● **What the task requires**: Could you reproduce, from the records below, everything from the line with "Entertainment (92, 219)" down to the line with "Destaque (580, 322)", keeping both of those lines and changing nothing?

● **Provided records**:

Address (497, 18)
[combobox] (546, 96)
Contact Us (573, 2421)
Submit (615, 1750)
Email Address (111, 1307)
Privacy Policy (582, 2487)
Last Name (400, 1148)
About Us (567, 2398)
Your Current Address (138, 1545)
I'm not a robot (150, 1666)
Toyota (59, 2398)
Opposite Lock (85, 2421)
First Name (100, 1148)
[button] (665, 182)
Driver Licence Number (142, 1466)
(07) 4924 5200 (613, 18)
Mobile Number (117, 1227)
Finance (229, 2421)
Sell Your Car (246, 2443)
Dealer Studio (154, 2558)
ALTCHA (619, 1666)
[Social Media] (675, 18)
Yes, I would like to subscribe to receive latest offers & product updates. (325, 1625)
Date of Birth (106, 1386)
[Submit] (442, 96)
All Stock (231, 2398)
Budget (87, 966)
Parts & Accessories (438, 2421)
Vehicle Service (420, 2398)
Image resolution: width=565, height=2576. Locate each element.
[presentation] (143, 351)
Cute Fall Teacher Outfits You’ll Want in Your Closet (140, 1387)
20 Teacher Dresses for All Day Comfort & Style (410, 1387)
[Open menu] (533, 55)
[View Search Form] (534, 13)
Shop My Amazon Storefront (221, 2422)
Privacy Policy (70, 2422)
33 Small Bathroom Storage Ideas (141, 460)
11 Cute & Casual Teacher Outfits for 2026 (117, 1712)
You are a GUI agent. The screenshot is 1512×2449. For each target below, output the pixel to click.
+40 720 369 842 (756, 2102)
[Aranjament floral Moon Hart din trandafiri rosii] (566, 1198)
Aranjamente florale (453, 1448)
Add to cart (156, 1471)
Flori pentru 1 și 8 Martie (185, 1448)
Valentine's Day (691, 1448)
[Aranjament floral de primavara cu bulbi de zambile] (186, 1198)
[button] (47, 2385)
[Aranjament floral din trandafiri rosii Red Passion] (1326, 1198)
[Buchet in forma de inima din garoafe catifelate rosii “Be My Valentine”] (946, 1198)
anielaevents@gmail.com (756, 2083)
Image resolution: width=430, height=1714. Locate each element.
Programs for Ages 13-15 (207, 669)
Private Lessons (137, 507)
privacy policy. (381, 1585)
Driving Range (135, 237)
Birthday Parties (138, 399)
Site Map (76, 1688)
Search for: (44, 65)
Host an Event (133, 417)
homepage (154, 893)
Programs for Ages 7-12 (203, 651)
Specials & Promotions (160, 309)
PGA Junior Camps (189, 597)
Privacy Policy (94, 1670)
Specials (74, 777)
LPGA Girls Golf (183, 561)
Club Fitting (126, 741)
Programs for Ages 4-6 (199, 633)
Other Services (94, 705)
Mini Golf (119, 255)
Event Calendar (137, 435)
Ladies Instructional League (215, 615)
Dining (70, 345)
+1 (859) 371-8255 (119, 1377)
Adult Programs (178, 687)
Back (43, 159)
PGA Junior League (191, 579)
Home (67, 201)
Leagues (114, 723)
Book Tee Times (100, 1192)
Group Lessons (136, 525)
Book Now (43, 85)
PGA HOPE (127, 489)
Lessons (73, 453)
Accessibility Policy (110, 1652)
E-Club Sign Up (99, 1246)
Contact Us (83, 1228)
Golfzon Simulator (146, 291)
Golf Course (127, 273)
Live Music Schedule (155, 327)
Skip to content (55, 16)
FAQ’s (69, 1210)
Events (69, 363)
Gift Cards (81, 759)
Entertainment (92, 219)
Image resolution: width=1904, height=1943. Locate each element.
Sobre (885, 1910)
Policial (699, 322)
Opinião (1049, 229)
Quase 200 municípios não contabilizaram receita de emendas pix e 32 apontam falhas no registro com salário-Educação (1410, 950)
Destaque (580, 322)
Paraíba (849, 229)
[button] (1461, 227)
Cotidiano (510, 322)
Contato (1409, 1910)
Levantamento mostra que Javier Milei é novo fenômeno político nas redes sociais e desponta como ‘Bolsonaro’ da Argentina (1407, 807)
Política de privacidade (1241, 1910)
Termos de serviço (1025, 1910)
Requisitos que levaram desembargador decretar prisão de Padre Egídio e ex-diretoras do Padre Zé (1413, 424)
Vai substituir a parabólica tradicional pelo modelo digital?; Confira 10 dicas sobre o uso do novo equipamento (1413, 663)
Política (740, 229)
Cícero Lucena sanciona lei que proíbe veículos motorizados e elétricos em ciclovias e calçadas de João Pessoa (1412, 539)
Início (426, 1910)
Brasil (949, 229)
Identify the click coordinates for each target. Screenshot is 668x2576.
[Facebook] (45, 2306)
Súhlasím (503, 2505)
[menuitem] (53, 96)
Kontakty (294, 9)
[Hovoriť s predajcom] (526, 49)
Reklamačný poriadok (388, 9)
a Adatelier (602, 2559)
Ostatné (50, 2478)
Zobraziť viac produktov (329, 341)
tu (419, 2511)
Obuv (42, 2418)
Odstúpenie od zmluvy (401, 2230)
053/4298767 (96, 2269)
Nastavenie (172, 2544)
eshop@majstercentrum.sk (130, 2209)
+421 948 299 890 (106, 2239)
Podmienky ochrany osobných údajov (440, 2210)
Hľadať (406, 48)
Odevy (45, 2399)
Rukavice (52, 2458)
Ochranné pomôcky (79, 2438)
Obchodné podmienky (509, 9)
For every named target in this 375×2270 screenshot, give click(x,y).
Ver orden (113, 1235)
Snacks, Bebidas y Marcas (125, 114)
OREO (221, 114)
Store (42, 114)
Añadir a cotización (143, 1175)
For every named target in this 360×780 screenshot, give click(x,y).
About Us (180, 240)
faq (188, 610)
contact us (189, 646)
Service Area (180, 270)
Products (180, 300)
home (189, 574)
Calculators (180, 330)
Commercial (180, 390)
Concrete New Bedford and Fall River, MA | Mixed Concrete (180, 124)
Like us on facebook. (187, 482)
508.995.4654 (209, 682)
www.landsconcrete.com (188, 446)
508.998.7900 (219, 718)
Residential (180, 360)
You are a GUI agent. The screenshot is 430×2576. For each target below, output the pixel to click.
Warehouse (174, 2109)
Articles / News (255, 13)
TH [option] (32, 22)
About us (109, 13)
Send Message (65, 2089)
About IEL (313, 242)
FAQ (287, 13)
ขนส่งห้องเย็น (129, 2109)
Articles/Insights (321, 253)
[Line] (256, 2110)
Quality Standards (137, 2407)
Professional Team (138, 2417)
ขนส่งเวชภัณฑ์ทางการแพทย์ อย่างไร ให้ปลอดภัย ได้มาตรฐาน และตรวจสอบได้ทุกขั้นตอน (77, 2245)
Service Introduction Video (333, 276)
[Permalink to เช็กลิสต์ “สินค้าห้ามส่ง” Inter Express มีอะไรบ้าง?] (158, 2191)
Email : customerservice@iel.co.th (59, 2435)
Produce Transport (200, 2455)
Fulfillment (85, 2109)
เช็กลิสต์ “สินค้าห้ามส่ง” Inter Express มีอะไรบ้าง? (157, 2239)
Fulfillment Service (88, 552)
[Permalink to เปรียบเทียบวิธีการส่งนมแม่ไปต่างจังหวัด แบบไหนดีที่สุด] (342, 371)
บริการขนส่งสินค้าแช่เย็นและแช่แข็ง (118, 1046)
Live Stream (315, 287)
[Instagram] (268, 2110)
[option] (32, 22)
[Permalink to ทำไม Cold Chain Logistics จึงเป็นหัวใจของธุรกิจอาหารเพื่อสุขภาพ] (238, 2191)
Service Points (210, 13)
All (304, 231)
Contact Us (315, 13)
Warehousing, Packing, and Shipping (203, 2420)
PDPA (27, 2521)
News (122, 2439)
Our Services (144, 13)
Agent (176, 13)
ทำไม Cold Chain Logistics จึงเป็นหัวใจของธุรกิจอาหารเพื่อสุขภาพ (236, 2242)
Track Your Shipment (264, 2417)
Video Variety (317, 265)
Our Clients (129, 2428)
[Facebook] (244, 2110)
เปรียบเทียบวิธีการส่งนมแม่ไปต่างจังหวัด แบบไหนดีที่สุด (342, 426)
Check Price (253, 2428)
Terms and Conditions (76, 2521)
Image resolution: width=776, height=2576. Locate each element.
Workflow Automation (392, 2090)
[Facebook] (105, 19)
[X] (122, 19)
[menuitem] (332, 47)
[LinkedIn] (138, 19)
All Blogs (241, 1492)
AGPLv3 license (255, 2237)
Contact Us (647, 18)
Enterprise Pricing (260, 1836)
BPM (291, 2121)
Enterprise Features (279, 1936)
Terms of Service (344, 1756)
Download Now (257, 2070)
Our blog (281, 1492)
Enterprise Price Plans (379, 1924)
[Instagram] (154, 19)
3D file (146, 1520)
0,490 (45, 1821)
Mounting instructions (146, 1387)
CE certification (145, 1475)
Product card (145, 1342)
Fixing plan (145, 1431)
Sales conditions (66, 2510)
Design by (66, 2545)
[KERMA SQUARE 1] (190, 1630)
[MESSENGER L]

● **Response below**:
Entertainment (92, 219)
Image resolution: width=1904, height=1943. Locate each element.
Sobre (885, 1910)
Policial (699, 322)
Opinião (1049, 229)
Quase 200 municípios não contabilizaram receita de emendas pix e 32 apontam falhas no registro com salário-Educação (1410, 950)
Destaque (580, 322)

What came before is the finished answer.